____ Data provided

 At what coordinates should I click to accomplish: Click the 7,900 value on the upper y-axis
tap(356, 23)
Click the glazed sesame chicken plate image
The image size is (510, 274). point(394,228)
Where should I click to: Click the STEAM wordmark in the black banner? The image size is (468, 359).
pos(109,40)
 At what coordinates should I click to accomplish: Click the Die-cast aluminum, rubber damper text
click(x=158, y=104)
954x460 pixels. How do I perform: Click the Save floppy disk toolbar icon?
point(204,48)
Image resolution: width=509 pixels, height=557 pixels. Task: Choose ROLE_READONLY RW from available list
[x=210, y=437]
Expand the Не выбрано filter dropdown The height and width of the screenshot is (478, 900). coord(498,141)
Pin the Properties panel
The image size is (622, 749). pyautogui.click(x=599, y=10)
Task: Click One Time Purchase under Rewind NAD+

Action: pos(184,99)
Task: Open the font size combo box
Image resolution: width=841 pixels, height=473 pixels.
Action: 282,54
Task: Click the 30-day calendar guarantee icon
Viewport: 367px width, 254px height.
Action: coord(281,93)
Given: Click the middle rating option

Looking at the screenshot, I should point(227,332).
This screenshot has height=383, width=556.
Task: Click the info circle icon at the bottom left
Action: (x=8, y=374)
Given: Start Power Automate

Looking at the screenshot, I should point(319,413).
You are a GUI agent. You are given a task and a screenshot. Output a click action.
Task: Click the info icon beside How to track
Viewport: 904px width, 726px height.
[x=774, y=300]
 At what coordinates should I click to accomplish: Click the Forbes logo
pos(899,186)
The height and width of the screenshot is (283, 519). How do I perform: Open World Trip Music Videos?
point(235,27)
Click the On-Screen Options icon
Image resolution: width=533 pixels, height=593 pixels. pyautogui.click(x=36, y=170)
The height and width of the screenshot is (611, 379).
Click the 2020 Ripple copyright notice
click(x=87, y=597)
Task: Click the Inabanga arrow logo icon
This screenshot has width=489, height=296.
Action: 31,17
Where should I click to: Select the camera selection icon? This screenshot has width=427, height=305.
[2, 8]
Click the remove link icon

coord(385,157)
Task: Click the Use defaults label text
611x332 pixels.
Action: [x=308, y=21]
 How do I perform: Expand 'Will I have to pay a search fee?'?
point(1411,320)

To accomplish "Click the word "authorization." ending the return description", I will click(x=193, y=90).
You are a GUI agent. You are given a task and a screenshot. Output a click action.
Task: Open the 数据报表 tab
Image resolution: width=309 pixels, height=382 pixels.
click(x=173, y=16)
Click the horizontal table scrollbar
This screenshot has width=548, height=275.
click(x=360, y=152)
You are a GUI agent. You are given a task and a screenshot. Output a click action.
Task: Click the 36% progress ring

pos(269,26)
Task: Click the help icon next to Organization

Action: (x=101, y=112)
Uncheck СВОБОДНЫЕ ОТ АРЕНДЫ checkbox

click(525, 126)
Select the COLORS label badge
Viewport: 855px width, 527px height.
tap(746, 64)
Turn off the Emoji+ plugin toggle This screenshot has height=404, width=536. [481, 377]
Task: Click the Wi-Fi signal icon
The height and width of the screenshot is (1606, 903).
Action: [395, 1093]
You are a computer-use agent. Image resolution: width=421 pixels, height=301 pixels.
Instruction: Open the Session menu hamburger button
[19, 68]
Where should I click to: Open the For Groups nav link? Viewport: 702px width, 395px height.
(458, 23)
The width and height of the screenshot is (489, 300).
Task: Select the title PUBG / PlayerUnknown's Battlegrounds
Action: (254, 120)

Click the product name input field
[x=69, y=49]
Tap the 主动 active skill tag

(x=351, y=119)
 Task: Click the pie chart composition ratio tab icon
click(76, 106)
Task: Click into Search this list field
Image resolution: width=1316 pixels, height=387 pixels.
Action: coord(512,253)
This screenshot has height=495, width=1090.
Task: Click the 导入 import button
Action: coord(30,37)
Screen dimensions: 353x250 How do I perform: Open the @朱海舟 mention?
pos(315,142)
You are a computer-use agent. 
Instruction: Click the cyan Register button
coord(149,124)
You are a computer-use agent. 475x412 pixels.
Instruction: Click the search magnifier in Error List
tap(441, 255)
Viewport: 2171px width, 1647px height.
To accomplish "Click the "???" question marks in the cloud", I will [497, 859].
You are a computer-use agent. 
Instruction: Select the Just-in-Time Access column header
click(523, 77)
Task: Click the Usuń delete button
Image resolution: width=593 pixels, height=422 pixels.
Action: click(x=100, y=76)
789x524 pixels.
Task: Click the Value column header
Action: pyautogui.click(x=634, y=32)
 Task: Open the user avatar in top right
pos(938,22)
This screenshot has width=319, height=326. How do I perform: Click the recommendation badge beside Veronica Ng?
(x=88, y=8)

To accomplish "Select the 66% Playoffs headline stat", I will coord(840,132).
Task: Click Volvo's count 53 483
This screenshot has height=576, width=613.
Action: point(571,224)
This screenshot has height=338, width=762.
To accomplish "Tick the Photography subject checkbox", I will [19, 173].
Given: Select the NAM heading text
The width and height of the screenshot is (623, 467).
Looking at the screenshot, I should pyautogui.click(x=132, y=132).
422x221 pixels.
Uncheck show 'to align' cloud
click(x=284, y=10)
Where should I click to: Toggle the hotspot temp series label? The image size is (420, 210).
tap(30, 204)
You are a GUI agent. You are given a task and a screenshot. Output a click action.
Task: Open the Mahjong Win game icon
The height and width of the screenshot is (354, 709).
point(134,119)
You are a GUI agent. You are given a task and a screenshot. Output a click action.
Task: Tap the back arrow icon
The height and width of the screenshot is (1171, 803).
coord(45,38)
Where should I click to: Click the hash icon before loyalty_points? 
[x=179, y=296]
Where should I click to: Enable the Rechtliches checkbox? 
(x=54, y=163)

________

### Exercise goal:
Copy out each line above, character for character.

### Answer space:
 At what coordinates should I click to accomplish: Click the 7,900 value on the upper y-axis
tap(356, 23)
Click the glazed sesame chicken plate image
The image size is (510, 274). point(394,228)
Where should I click to: Click the STEAM wordmark in the black banner? The image size is (468, 359).
pos(109,40)
 At what coordinates should I click to accomplish: Click the Die-cast aluminum, rubber damper text
click(x=158, y=104)
954x460 pixels. How do I perform: Click the Save floppy disk toolbar icon?
point(204,48)
Image resolution: width=509 pixels, height=557 pixels. Task: Choose ROLE_READONLY RW from available list
[x=210, y=437]
Expand the Не выбрано filter dropdown The height and width of the screenshot is (478, 900). coord(498,141)
Pin the Properties panel
The image size is (622, 749). pyautogui.click(x=599, y=10)
Task: Click One Time Purchase under Rewind NAD+

Action: pos(184,99)
Task: Open the font size combo box
Image resolution: width=841 pixels, height=473 pixels.
Action: 282,54
Task: Click the 30-day calendar guarantee icon
Viewport: 367px width, 254px height.
Action: coord(281,93)
Given: Click the middle rating option

Looking at the screenshot, I should point(227,332).
This screenshot has height=383, width=556.
Task: Click the info circle icon at the bottom left
Action: (x=8, y=374)
Given: Start Power Automate

Looking at the screenshot, I should point(319,413).
You are a GUI agent. You are given a task and a screenshot. Output a click action.
Task: Click the info icon beside How to track
Viewport: 904px width, 726px height.
[x=774, y=300]
 At what coordinates should I click to accomplish: Click the Forbes logo
pos(899,186)
The height and width of the screenshot is (283, 519). How do I perform: Open World Trip Music Videos?
point(235,27)
Click the On-Screen Options icon
Image resolution: width=533 pixels, height=593 pixels. pyautogui.click(x=36, y=170)
The height and width of the screenshot is (611, 379).
Click the 2020 Ripple copyright notice
click(x=87, y=597)
Task: Click the Inabanga arrow logo icon
This screenshot has width=489, height=296.
Action: 31,17
Where should I click to: Select the camera selection icon? This screenshot has width=427, height=305.
[2, 8]
Click the remove link icon

coord(385,157)
Task: Click the Use defaults label text
611x332 pixels.
Action: [x=308, y=21]
 How do I perform: Expand 'Will I have to pay a search fee?'?
point(1411,320)

To accomplish "Click the word "authorization." ending the return description", I will click(x=193, y=90).
You are a GUI agent. You are given a task and a screenshot. Output a click action.
Task: Open the 数据报表 tab
Image resolution: width=309 pixels, height=382 pixels.
click(x=173, y=16)
Click the horizontal table scrollbar
This screenshot has width=548, height=275.
click(x=360, y=152)
You are a GUI agent. You are given a task and a screenshot. Output a click action.
Task: Click the 36% progress ring

pos(269,26)
Task: Click the help icon next to Organization

Action: (x=101, y=112)
Uncheck СВОБОДНЫЕ ОТ АРЕНДЫ checkbox

click(525, 126)
Select the COLORS label badge
Viewport: 855px width, 527px height.
tap(746, 64)
Turn off the Emoji+ plugin toggle This screenshot has height=404, width=536. [481, 377]
Task: Click the Wi-Fi signal icon
The height and width of the screenshot is (1606, 903).
Action: [395, 1093]
You are a computer-use agent. Image resolution: width=421 pixels, height=301 pixels.
Instruction: Open the Session menu hamburger button
[19, 68]
Where should I click to: Open the For Groups nav link? Viewport: 702px width, 395px height.
(458, 23)
The width and height of the screenshot is (489, 300).
Task: Select the title PUBG / PlayerUnknown's Battlegrounds
Action: (254, 120)

Click the product name input field
[x=69, y=49]
Tap the 主动 active skill tag

(x=351, y=119)
 Task: Click the pie chart composition ratio tab icon
click(76, 106)
Task: Click into Search this list field
Image resolution: width=1316 pixels, height=387 pixels.
Action: coord(512,253)
This screenshot has height=495, width=1090.
Task: Click the 导入 import button
Action: coord(30,37)
Screen dimensions: 353x250 How do I perform: Open the @朱海舟 mention?
pos(315,142)
You are a computer-use agent. 
Instruction: Click the cyan Register button
coord(149,124)
You are a computer-use agent. 475x412 pixels.
Instruction: Click the search magnifier in Error List
tap(441, 255)
Viewport: 2171px width, 1647px height.
To accomplish "Click the "???" question marks in the cloud", I will [497, 859].
You are a computer-use agent. 
Instruction: Select the Just-in-Time Access column header
click(523, 77)
Task: Click the Usuń delete button
Image resolution: width=593 pixels, height=422 pixels.
Action: click(x=100, y=76)
789x524 pixels.
Task: Click the Value column header
Action: pyautogui.click(x=634, y=32)
 Task: Open the user avatar in top right
pos(938,22)
This screenshot has width=319, height=326. How do I perform: Click the recommendation badge beside Veronica Ng?
(x=88, y=8)

To accomplish "Select the 66% Playoffs headline stat", I will coord(840,132).
Task: Click Volvo's count 53 483
This screenshot has height=576, width=613.
Action: point(571,224)
This screenshot has height=338, width=762.
To accomplish "Tick the Photography subject checkbox", I will [19, 173].
Given: Select the NAM heading text
The width and height of the screenshot is (623, 467).
Looking at the screenshot, I should pyautogui.click(x=132, y=132).
422x221 pixels.
Uncheck show 'to align' cloud
click(x=284, y=10)
Where should I click to: Toggle the hotspot temp series label? The image size is (420, 210).
tap(30, 204)
You are a GUI agent. You are given a task and a screenshot. Output a click action.
Task: Open the Mahjong Win game icon
The height and width of the screenshot is (354, 709).
point(134,119)
You are a GUI agent. You are given a task and a screenshot. Output a click action.
Task: Tap the back arrow icon
The height and width of the screenshot is (1171, 803).
coord(45,38)
Where should I click to: Click the hash icon before loyalty_points? 
[x=179, y=296]
Where should I click to: Enable the Rechtliches checkbox? 
(x=54, y=163)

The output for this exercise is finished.